- Deployed Back-end: https://gentle-hamlet-35507.herokuapp.com
- Deployed Front-end: https://mod-squad.github.io/front-end-e-com/
- Back-end Repo: https://github.com/Mod-Squad/e-com-back-end
- Front-end Repo: https://github.com/Mod-Squad/front-end-e-com
This back end, consisting of a Node.js app and a mongo database, receives calls from and sends data to a front end store. Most data requires a user to sign-in to access including adding items to a cart, modifying that cart, placing orders, and viewing past orders. Most data is serialized to restrict access to unnecessary or snesative data. A user does not be signed in, however, to view items for sale on the site. The app uses stripe for it's payment process in order to keep data secure.
- Node.js
- Express
- MongoDB
- Mongoose
- Javascript
- Json
- Curl
- Heroku
- Git
- mLab
- Stripe
- /products (catalogue)
- /items (card)
- /orders (order history)
- /users
// standards RESTful routes .resources('items') .resources('products', {only: ['index', 'show']}) .resources('orders', {only: ['index','show','create']}) .resources('charges', {only: ['index', 'show', 'create']})
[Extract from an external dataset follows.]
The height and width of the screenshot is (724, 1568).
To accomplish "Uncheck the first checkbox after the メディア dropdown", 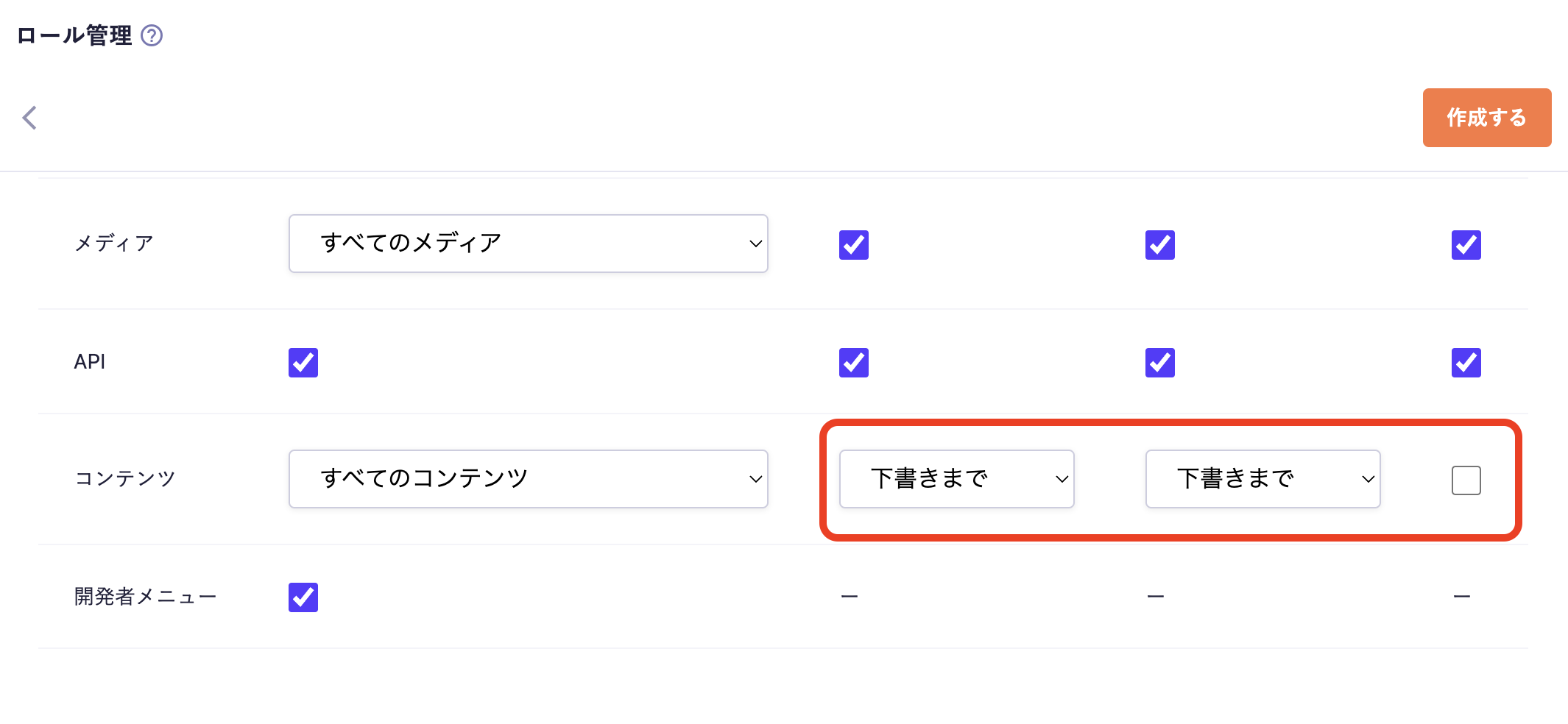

// users of the app have special requirements .post('/sign-up', 'users#signup') .post('/sign-in', 'users#signin') .delete('/sign-out/:id', 'users#signout') .patch('/change-password/:id', 'users#changepw') .resources('users', { only: ['index', 'show'] })
- A user can sign-up
- A user can sign-in
- A user can change-password
- A user can sign-out
- Anyone can view products
- A user can add items to cart
- A user can view items in cart
- A user can change item quantity in cart
- A user can remove items from cart
- A user can submit an order
- A user can pay for an order
- A user can view past orders
Given more time it might be good to see if any unnecessary or unsecure data is being sent to the front end. If so, it would be good to add additional serialization to prevent that type of data from being sent.